EXERCISE –
Translate this sentence from the abstract on Artemisia Gentileschi's painting Jael and Sisera into Spanish: "The painting can be seen as the last of three works depicting mythological murderous females in the domestic sphere."

EXCERPT PROVIDED –
Abstracts
Lukas Graf (Bio) and Noga Lilli Gerzon (Bio)
Dangerous encounters and daring to slay: Learning with Artemisia Gentileschi
The 2024 edition of the Venice Biennial famously claimed that we are “foreigners everywhere”. In a Levinasian sense, this is true: According to his idea of ethics, acknowledging one’s foreignness is the very foundation of any relationship between self and Other and hence enables mutual hospitality. However, this notion goes missing in the curatorial statement of the Biennial. Rather than understanding foreignness as a foundational principle of all sociality, the statement was instead turned into a “call to action” which didactically forces readers into acknowledging that they are “always truly, and deep down inside, a foreigner.” (Adriano Pedrosa, Stranieri Ovunque – Foreigners Everywhere, 2024) It hence does not allow for a continuous and relational coming-into-being, but rather aims “to foresee the expected outcome of an investigated process”, which Irit Rogoff claims to be “completely alien to the very notion of what ‘education’ is about.” (Irit Rogoff, Academy as Potentiality, 2007)
An event of true hospitality must hence be one that is unforeseeable – and potentially dangerous. As Derrida suggests, it is not based upon an invitation, but rather the result of an arrival. (Cf. Jacques Derrida, Autoimmunity: Real and Symbolic Suicides, 2001) In order to understand what “foreigners everywhere” could mean if it were not reduced to a moral stance, we suggest taking a closer look at the 1620 Artemisia Gentileschi painting Jael and Sisera. The painting can be seen as the last of three works depicting mythological murderous females in the domestic sphere. Although one might expect the image of female hospitality to be suggestive and/or caring for, Jael and Sisera does not depict any nudity or food. In it, Sisera, who had been defeated by the Israelites, seeks refuge in Jael’s tent. Since he is a hostis (both a guest and an enemy), this encounter is tête-à-tête, but not vis-à-vis. While she initially provides him shelter, feeds him milk and lets him rest, Jael eventually kills Sisera with the peg of her tent, which in this case is the real site of hospitality.
This dangerous outcome allows for a queer reading of Levinas and Derrida. We suggest seeing the tent not as a home, but as the physical body – or face? – of Jael. Sisera’s arrival means inflicting violence on Jael, while she also uses her very body for retaliation. Through Sisera, Jael undergoes a transition: Her vulnerable open tent turns into a phallic peg that eventually kills Sisera. Moreover, she is not depicted nude, but rather naked. Compared with other famous depictions of this defining moment, she is often depicted either (partly) nude or faceless. Reading this image alongside Gentileschi’s biography, which has also been shaped by male violence and sexual abuse, calls for both an aesthetic as well as ethical reading of what hospitality in the context of art and its housing institutions means: namely “turning [them] into a space of learning in the real sense rather than in one of information transfer, aesthetic satisfaction or cultural edification” (Irit Rogoff, Academy as Potentiality, 2007).

DATASET EXTRACT –
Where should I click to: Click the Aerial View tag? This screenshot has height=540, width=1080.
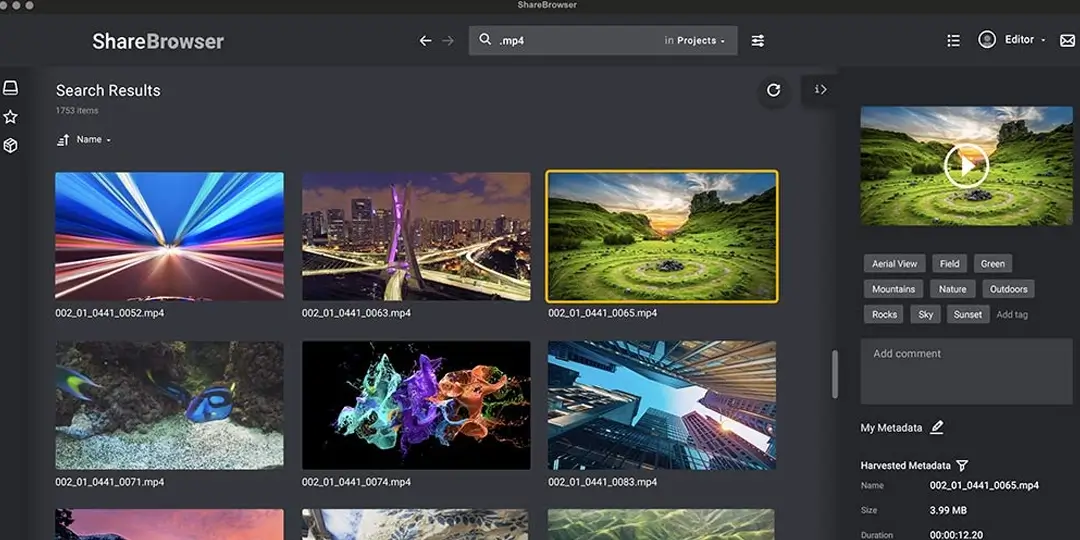pos(895,264)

FINAL ANSWER –
La pintura puede verse como la última de tres obras que representan a mujeres asesinas mitológicas en el ámbito doméstico.